Auditing JPA entities in webapp : how to obtain logged-in user?

Question

I have a simple auditing requirement for my JPA entities : keep the creation and last modification date and author. The author should be the currently logged-in user.

I would like to implement this using @PrePersist and @PreUpdate annotations on a base class, or a JPA interceptor (no additional framework).

However, in both cases, I need a way to access the currently logged in user, which is stored in the HttpSession.

How can I access this information from a method on my base entity class or from a JPA interceptor ?

Is there any best practice or any tested method on how to achieve that ?

I was thinking, maybe add a web interceptor that, for each request, puts the logged-in user object into a globally reachable ThreadLocal (e.g. inside a Spring singleton service), which would make it possible to look it up from anywhere...

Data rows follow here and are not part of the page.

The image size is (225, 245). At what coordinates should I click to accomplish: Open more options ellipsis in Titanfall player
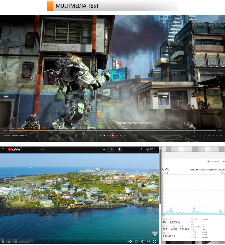pyautogui.click(x=221, y=135)
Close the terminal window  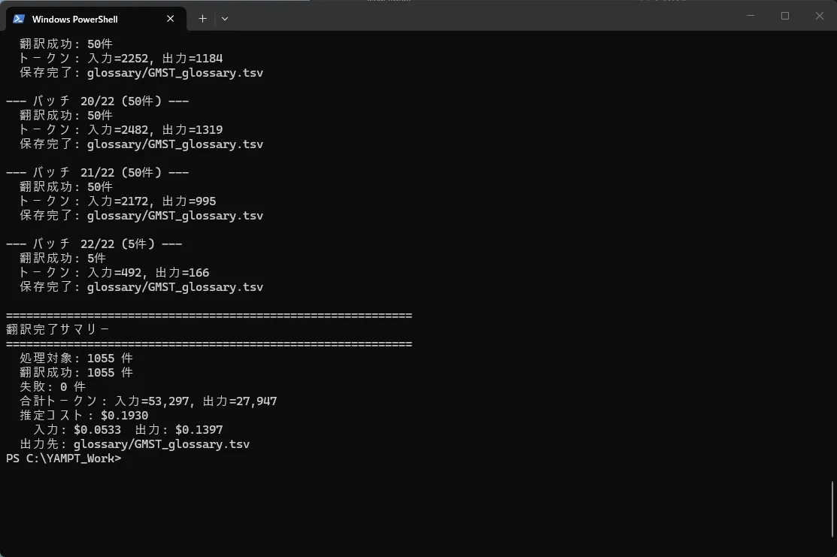819,16
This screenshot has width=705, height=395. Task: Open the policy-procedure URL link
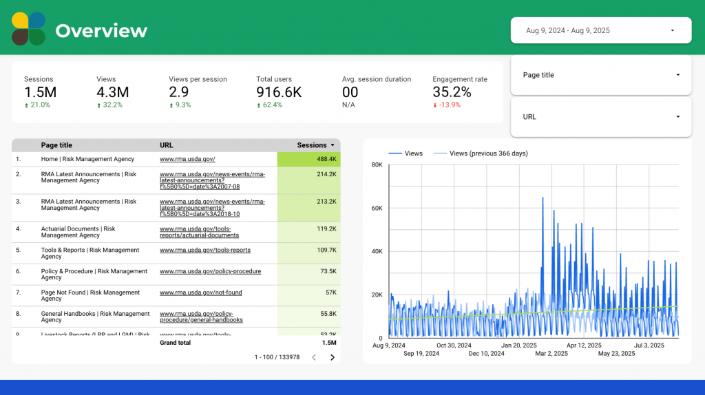(x=210, y=272)
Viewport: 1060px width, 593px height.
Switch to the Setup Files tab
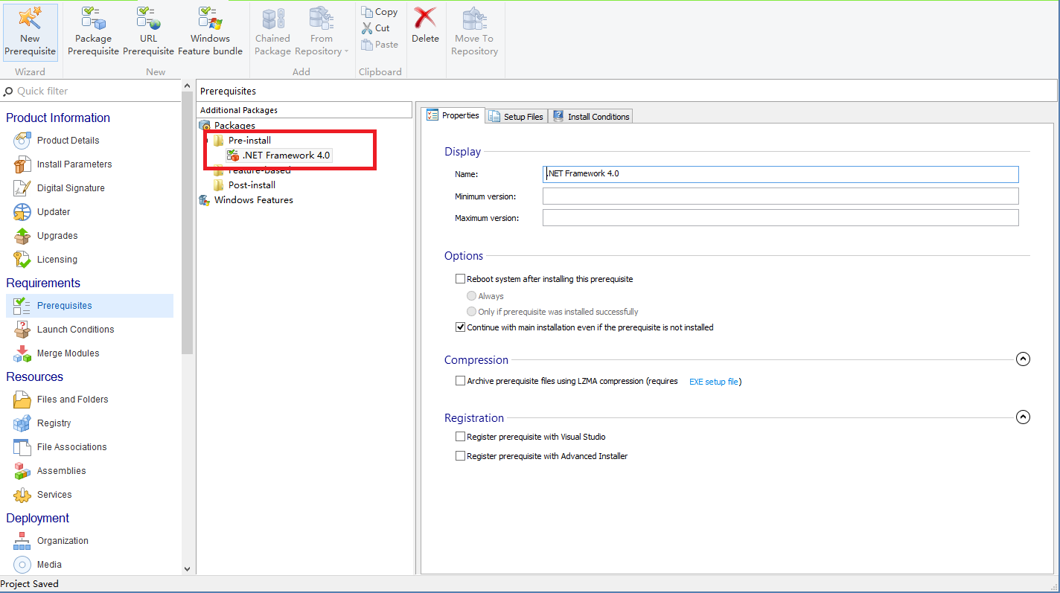click(517, 117)
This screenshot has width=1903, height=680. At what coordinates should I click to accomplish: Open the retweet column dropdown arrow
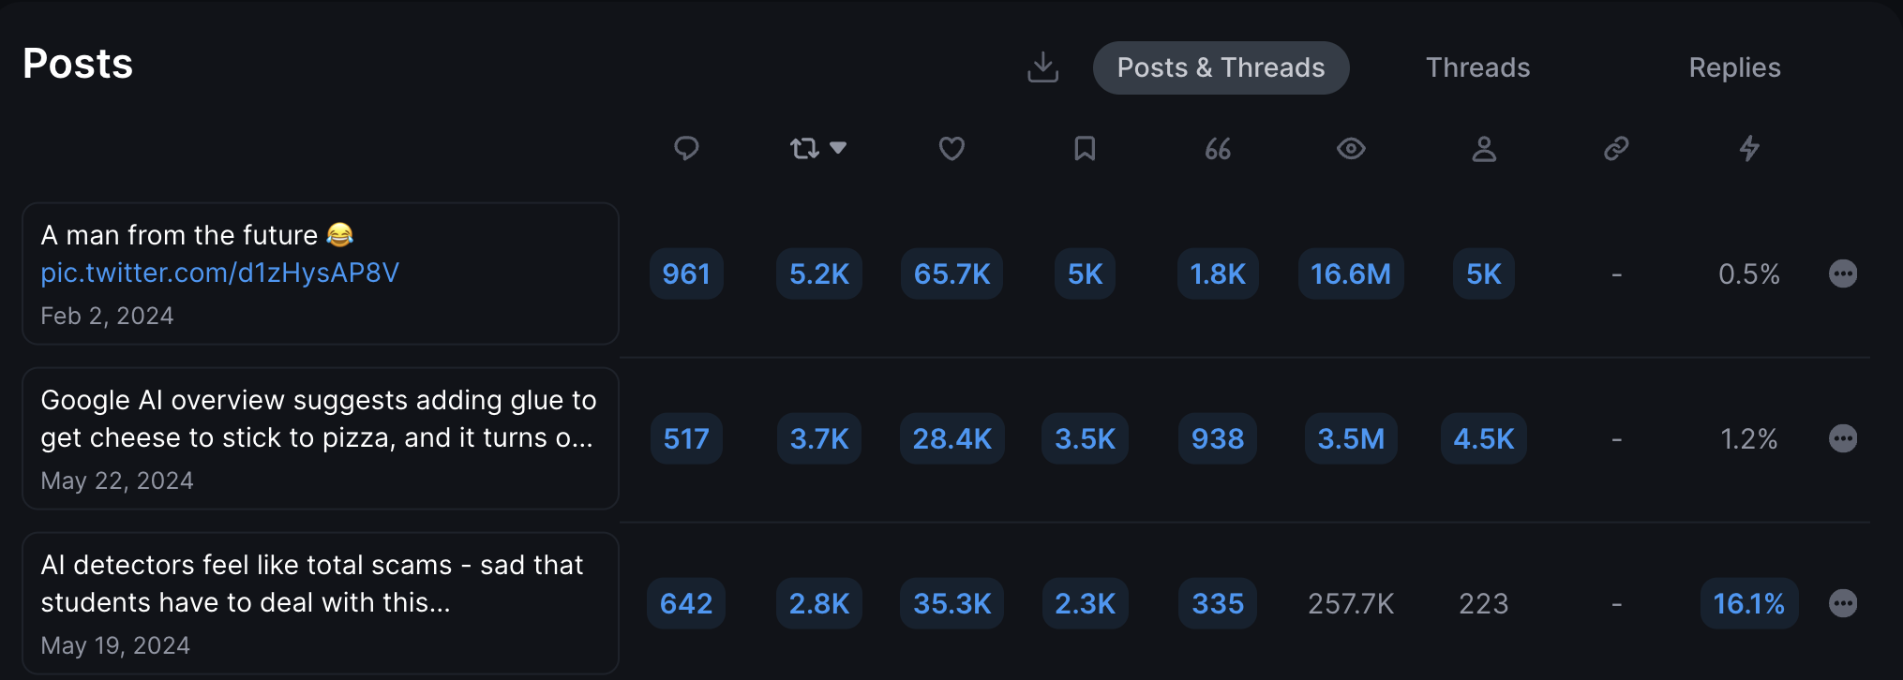(836, 148)
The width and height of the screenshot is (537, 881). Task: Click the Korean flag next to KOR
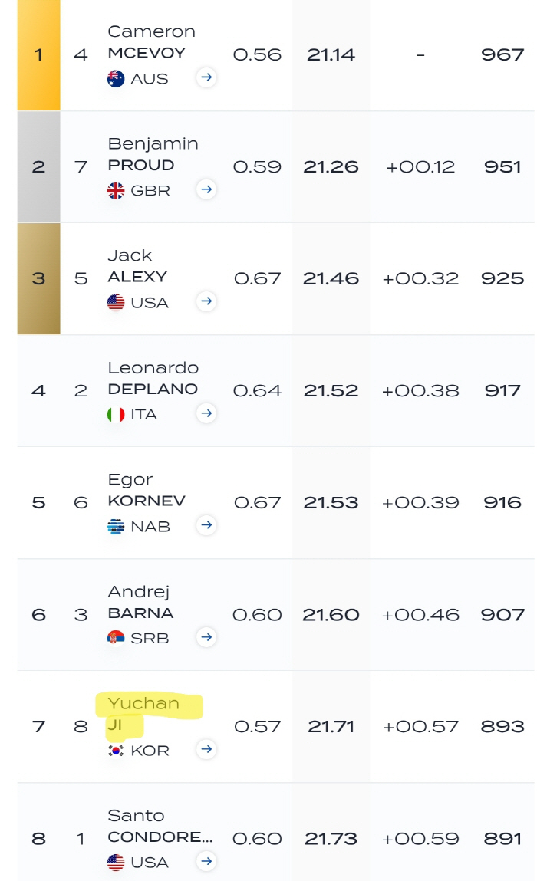point(116,751)
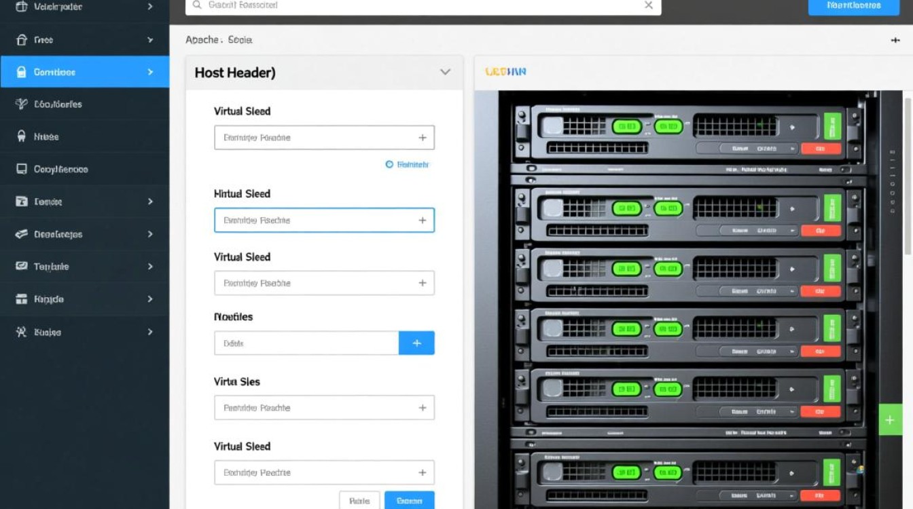Click the blue button in the top header bar
The width and height of the screenshot is (913, 509).
pos(854,6)
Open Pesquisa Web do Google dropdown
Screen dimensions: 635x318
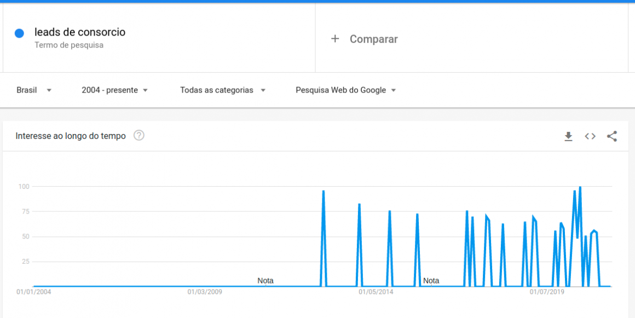(346, 90)
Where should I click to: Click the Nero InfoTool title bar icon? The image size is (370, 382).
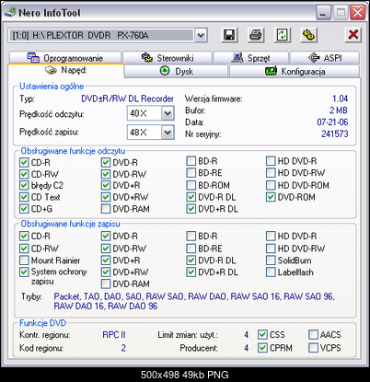coord(10,12)
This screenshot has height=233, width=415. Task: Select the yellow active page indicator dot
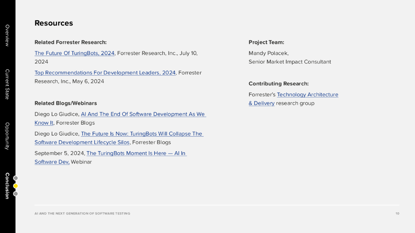click(x=16, y=186)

Does that sound like a good idea ?

Any suggestion welcome !

Edit: found similar question here (found it only after posting my own through suggestions on the right) : Setting createdBy and updatedBy in JPA entities automatically

The conclusion seems to go in the direction of ThreadLocal... still, any feedback welcome !

Answer 1

If you do not use remote (EJB) calls then the idea to use ThreadLocal should work, as most containers use one thread for each request processed. You need to be careful when you put the user and when you delete it, as the container probably uses a thread pool and you don't want to leave the user object attached to a thread that might be used to process another request.